**WHAT YOU HAVE TO DO**
For this exercise, restate word for word only the lines from the first line of the data to the line containing "Job Search [menuitem] (218, 100)".

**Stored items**
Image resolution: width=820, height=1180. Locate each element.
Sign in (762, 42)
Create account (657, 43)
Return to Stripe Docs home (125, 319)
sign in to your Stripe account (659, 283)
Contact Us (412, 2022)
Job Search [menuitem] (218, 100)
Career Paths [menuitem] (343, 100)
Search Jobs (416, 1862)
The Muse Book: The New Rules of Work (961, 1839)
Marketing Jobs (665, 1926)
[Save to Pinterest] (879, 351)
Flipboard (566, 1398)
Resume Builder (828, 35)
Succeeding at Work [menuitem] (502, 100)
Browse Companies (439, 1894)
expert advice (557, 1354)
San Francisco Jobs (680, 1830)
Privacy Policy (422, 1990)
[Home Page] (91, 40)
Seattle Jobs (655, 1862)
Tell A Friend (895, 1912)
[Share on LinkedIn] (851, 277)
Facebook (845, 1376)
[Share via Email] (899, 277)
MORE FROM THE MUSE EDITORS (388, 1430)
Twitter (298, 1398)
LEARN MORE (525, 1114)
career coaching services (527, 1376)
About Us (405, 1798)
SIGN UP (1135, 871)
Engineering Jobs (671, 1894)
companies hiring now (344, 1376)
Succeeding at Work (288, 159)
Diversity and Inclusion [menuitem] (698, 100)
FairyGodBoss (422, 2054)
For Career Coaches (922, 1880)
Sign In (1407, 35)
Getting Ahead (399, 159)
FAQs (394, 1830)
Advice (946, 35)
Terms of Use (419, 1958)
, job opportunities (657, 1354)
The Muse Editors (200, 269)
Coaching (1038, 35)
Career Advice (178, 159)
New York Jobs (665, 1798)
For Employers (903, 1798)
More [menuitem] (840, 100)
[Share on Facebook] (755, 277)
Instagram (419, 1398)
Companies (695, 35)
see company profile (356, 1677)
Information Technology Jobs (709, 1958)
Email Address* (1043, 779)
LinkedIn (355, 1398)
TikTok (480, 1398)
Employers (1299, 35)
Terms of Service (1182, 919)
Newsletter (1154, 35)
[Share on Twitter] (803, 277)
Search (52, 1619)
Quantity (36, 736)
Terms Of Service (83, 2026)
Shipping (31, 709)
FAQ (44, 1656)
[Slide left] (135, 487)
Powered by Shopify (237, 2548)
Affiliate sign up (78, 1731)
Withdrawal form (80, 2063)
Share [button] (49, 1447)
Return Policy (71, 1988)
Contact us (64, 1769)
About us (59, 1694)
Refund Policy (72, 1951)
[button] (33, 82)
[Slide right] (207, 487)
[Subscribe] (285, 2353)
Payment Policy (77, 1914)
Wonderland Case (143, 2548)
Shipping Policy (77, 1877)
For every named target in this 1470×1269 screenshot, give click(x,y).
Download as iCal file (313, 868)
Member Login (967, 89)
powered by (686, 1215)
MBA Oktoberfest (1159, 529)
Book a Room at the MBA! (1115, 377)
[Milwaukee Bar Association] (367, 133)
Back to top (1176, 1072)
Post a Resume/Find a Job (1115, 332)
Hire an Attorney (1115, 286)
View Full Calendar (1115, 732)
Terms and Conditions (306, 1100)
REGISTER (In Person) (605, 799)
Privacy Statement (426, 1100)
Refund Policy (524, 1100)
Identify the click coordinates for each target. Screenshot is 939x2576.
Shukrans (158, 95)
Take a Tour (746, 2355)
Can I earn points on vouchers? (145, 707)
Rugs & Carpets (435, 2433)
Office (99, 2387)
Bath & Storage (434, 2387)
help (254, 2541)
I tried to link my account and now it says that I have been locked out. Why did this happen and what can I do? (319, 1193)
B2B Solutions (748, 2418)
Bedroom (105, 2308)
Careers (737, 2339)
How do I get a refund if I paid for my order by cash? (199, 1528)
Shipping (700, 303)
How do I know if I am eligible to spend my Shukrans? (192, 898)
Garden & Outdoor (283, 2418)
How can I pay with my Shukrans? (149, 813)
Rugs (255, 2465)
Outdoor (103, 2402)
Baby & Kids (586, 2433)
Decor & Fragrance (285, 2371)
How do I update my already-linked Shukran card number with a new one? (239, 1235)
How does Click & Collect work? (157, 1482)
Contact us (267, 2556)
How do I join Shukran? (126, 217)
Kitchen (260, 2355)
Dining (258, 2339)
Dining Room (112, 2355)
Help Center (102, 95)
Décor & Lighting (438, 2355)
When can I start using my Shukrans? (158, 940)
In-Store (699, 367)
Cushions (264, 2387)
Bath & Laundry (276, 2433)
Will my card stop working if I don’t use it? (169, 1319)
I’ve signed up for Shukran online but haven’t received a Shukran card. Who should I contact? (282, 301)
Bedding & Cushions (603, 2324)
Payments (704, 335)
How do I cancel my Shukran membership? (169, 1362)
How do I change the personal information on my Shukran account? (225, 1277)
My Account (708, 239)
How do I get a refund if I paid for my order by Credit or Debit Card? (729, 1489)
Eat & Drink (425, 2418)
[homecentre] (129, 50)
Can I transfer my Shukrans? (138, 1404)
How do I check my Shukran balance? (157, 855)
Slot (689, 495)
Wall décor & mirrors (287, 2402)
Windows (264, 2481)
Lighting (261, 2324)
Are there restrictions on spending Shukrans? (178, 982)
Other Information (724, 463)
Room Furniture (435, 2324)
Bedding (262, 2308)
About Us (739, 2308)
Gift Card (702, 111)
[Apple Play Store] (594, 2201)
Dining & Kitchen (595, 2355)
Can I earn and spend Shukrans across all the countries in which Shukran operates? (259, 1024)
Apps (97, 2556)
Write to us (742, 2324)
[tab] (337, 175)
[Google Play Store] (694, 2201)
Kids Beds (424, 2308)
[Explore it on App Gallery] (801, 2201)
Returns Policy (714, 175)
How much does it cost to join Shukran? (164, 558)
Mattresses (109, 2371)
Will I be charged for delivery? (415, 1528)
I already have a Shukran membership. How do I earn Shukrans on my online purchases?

**SOLUTION**
Image resolution: width=820, height=1180. Locate each element.
Sign in (762, 42)
Create account (657, 43)
Return to Stripe Docs home (125, 319)
sign in to your Stripe account (659, 283)
Contact Us (412, 2022)
Job Search [menuitem] (218, 100)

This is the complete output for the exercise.